Cosmic Ray Mystery Nearing Resolution by Astrophysicists

Astrophysicists at Michigan State University are making significant strides in resolving the century-old mystery of cosmic rays, the most energetic particles in our galaxy. Shuo Zhang, an assistant professor of physics and astronomy at MSU, along with her research team, has conducted two pivotal studies that shed light on the origins of these enigmatic particles, which have remained unclassified since their discovery in 1912.

Cosmic rays, known to travel at speeds approaching that of light, are believed to originate both from within the Milky Way and from more distant cosmic phenomena. Their exact points of origin have long puzzled scientists.

During the 246th meeting of the American Astronomical Society in Anchorage, Alaska, Zhang emphasized the relevance of cosmic rays to life on Earth, stating that around one hundred trillion cosmic neutrinos from far-off sources like black holes pass through the human body every second.

The research team is particularly focused on extreme environments such as black holes, star-forming regions, and remnants of supernovae, which are capable of generating these high-energy particles. Zhang's group is investigating natural accelerators, termed PeVatrons, which can propel protons or electrons to energies that exceed those achieved by the most advanced human-made particle accelerators.

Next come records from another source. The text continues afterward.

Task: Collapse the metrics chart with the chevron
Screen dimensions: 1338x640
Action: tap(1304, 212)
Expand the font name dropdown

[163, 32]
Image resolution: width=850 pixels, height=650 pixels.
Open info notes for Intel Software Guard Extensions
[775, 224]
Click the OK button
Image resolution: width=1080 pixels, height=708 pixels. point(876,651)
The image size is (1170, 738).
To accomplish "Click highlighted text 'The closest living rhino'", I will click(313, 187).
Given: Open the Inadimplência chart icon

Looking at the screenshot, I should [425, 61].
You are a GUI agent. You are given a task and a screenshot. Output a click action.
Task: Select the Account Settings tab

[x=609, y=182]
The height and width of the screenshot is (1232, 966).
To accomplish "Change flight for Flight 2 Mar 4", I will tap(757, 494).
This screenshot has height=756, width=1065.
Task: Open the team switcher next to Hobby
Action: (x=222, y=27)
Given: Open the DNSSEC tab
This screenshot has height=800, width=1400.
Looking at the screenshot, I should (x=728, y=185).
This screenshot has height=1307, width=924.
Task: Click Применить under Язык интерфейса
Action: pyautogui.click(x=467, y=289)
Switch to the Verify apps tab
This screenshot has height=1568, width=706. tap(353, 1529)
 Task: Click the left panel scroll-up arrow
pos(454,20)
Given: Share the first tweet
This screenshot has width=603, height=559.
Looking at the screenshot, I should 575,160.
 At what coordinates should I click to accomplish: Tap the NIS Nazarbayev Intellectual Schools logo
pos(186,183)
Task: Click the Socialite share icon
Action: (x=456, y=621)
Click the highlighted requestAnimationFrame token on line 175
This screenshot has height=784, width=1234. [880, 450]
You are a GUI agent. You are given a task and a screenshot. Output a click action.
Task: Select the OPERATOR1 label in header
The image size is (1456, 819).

In their first study, postdoctoral researcher Stephen DiKerby examined a high-energy source detected by the Large High Altitude Air Shower Observatory, or LHAASO, and identified it as a pulsar wind nebula using data from the XMM-Newton space telescope.

This classification adds to the limited number of identified PeVatrons. Meanwhile, undergraduates Ella Were, Amiri Walker, and Shaan Karim conducted additional observations using NASA's Swift X-ray telescope, focusing on several lesser-studied LHAASO sources.

Their findings, which calculate upper limits for X-ray emissions, aim to provide a comprehensive catalog of cosmic ray sources for future research. Zhang stated that the goal is to create a legacy that can guide future studies in particle acceleration mechanisms.

Looking ahead, the team plans to merge data from the IceCube Neutrino Observatory with X-ray and gamma-ray observations to further investigate cosmic ray sources. This collaborative effort will seek to understand the conditions under which some cosmic ray sources emit neutrinos while others do not.

This research is backed by several NASA observation grants and the National Science Foundation IceCube analysis grant, indicating strong institutional support for the endeavor. As Zhang concluded, this project represents an ideal intersection of particle physics and astronomy, underscoring the importance of interdisciplinary collaboration in tackling these fundamental cosmic mysteries.